-- BEGIN Task material --
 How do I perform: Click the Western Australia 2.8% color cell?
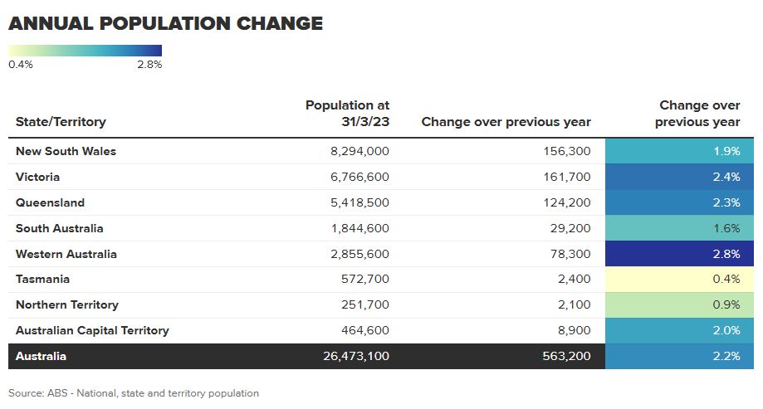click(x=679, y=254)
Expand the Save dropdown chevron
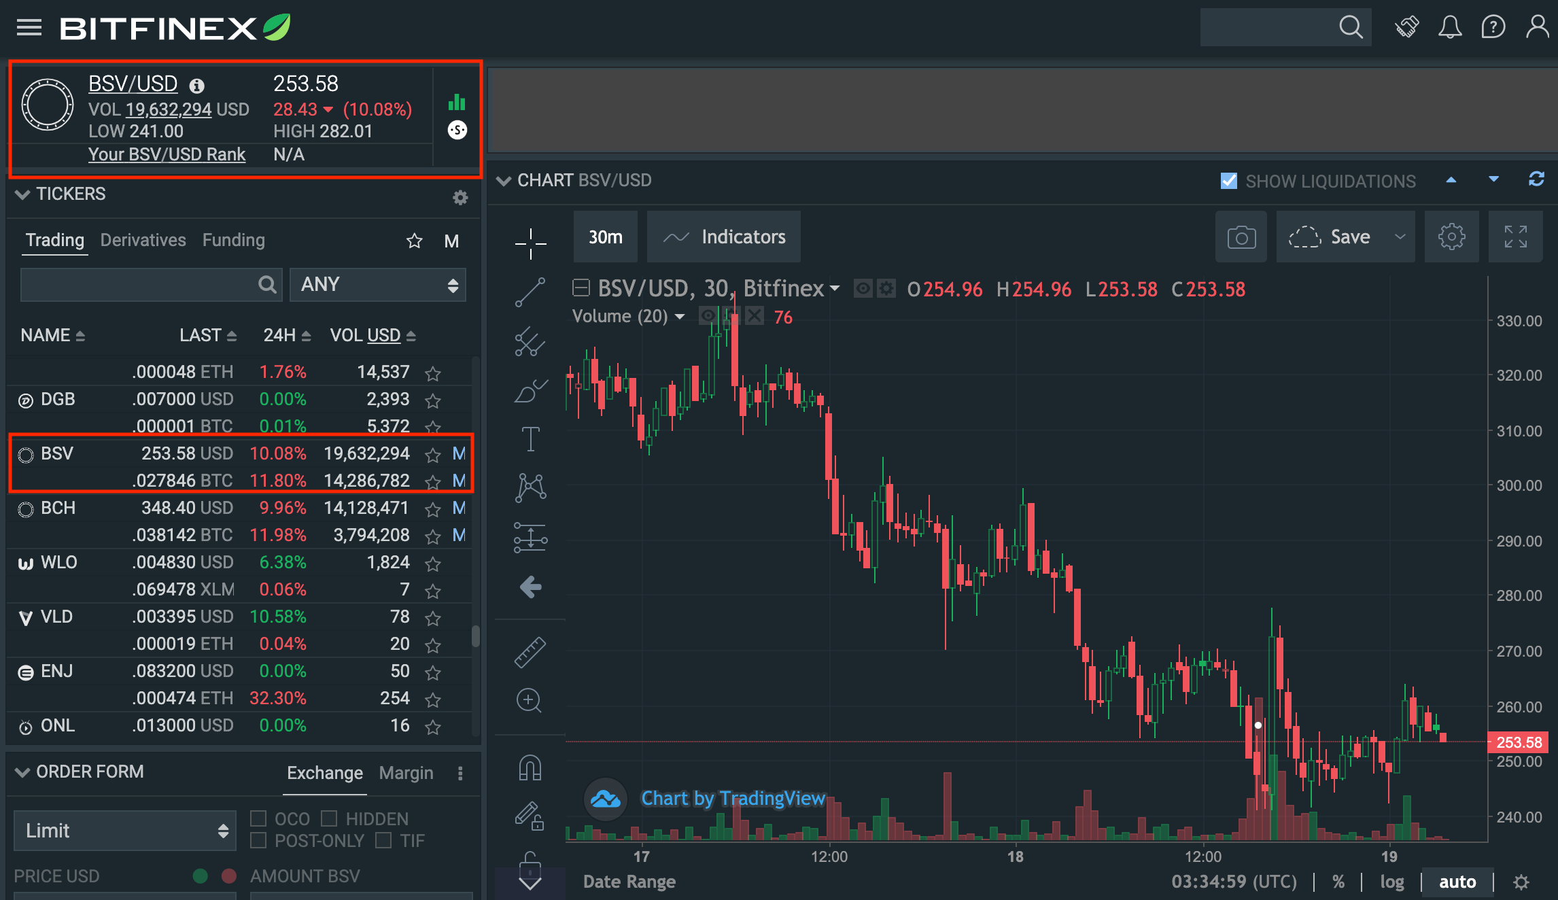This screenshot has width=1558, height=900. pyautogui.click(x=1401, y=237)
-- END Task material --
-- BEGIN Task material --
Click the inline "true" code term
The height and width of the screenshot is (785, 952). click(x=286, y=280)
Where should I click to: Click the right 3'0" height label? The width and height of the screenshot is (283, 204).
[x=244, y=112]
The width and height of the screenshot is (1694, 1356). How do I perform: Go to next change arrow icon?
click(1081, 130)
-- END Task material --
▶ Your objective
Reproduce verbatim the records from the line containing "The width and height of the screenshot is (1694, 1356)." up to and including the line containing "click(1081, 130)".

▶ Output for this task
The width and height of the screenshot is (1694, 1356). How do I perform: Go to next change arrow icon?
click(1081, 130)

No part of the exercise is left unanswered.